REQUIRED ACTION ::
What is needed here is every record, retyped without any change.

Segment Start: DATA SECTION

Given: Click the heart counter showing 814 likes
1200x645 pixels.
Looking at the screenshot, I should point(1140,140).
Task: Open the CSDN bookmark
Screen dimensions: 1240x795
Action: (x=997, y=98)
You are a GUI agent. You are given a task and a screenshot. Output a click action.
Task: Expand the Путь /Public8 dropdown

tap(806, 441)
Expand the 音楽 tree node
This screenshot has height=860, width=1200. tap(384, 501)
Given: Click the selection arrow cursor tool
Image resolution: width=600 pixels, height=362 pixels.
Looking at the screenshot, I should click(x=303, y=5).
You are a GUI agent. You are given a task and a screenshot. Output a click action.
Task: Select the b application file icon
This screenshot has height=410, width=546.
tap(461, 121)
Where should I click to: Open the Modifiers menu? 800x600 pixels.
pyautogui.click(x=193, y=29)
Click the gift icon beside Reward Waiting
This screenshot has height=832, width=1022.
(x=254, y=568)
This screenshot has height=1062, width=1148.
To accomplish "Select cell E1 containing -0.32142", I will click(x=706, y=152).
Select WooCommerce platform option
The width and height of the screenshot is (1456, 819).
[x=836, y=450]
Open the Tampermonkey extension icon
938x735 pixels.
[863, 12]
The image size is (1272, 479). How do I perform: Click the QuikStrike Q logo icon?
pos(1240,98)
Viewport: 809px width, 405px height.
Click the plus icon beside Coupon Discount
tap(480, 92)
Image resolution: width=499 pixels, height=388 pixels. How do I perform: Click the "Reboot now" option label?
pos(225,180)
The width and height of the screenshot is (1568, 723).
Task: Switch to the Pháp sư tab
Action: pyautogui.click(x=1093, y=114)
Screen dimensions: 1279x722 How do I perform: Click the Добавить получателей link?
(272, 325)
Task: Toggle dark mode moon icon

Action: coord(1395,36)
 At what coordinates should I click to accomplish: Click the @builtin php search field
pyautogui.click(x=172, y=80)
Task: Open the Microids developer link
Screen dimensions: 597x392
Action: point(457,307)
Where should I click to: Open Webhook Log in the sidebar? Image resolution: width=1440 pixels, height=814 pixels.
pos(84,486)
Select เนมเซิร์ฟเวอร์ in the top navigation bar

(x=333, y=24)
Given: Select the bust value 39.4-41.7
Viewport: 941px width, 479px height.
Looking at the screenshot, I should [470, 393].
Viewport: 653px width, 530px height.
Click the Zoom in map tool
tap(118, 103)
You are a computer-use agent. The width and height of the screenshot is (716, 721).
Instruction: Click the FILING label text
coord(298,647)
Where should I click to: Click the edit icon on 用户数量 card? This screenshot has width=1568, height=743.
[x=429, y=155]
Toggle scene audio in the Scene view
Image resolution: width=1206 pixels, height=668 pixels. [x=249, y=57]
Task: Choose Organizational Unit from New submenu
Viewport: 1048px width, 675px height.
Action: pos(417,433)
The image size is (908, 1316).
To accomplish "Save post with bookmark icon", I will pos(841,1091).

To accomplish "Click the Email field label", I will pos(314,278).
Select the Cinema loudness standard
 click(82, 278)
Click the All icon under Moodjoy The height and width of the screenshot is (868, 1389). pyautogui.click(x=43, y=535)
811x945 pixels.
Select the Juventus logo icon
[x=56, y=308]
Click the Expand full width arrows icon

Segment End: DATA SECTION

YOUR RESPONSE ::
Given: Click the heart counter showing 814 likes
1200x645 pixels.
Looking at the screenshot, I should point(1140,140).
Task: Open the CSDN bookmark
Screen dimensions: 1240x795
Action: (x=997, y=98)
You are a GUI agent. You are given a task and a screenshot. Output a click action.
Task: Expand the Путь /Public8 dropdown

tap(806, 441)
Expand the 音楽 tree node
This screenshot has height=860, width=1200. tap(384, 501)
Given: Click the selection arrow cursor tool
Image resolution: width=600 pixels, height=362 pixels.
Looking at the screenshot, I should click(x=303, y=5).
You are a GUI agent. You are given a task and a screenshot. Output a click action.
Task: Select the b application file icon
This screenshot has height=410, width=546.
tap(461, 121)
Where should I click to: Open the Modifiers menu? 800x600 pixels.
pyautogui.click(x=193, y=29)
Click the gift icon beside Reward Waiting
This screenshot has height=832, width=1022.
(x=254, y=568)
This screenshot has height=1062, width=1148.
To accomplish "Select cell E1 containing -0.32142", I will click(x=706, y=152).
Select WooCommerce platform option
The width and height of the screenshot is (1456, 819).
[x=836, y=450]
Open the Tampermonkey extension icon
938x735 pixels.
[863, 12]
The image size is (1272, 479). How do I perform: Click the QuikStrike Q logo icon?
pos(1240,98)
Viewport: 809px width, 405px height.
Click the plus icon beside Coupon Discount
tap(480, 92)
Image resolution: width=499 pixels, height=388 pixels. How do I perform: Click the "Reboot now" option label?
pos(225,180)
The width and height of the screenshot is (1568, 723).
Task: Switch to the Pháp sư tab
Action: pyautogui.click(x=1093, y=114)
Screen dimensions: 1279x722 How do I perform: Click the Добавить получателей link?
(272, 325)
Task: Toggle dark mode moon icon

Action: coord(1395,36)
 At what coordinates should I click to accomplish: Click the @builtin php search field
pyautogui.click(x=172, y=80)
Task: Open the Microids developer link
Screen dimensions: 597x392
Action: point(457,307)
Where should I click to: Open Webhook Log in the sidebar? Image resolution: width=1440 pixels, height=814 pixels.
pos(84,486)
Select เนมเซิร์ฟเวอร์ in the top navigation bar

(x=333, y=24)
Given: Select the bust value 39.4-41.7
Viewport: 941px width, 479px height.
Looking at the screenshot, I should [470, 393].
Viewport: 653px width, 530px height.
Click the Zoom in map tool
tap(118, 103)
You are a computer-use agent. The width and height of the screenshot is (716, 721).
Instruction: Click the FILING label text
coord(298,647)
Where should I click to: Click the edit icon on 用户数量 card? This screenshot has width=1568, height=743.
[x=429, y=155]
Toggle scene audio in the Scene view
Image resolution: width=1206 pixels, height=668 pixels. [x=249, y=57]
Task: Choose Organizational Unit from New submenu
Viewport: 1048px width, 675px height.
Action: pos(417,433)
The image size is (908, 1316).
To accomplish "Save post with bookmark icon", I will pos(841,1091).

To accomplish "Click the Email field label", I will pos(314,278).
Select the Cinema loudness standard
 click(82, 278)
Click the All icon under Moodjoy The height and width of the screenshot is (868, 1389). pyautogui.click(x=43, y=535)
811x945 pixels.
Select the Juventus logo icon
[x=56, y=308]
Click the Expand full width arrows icon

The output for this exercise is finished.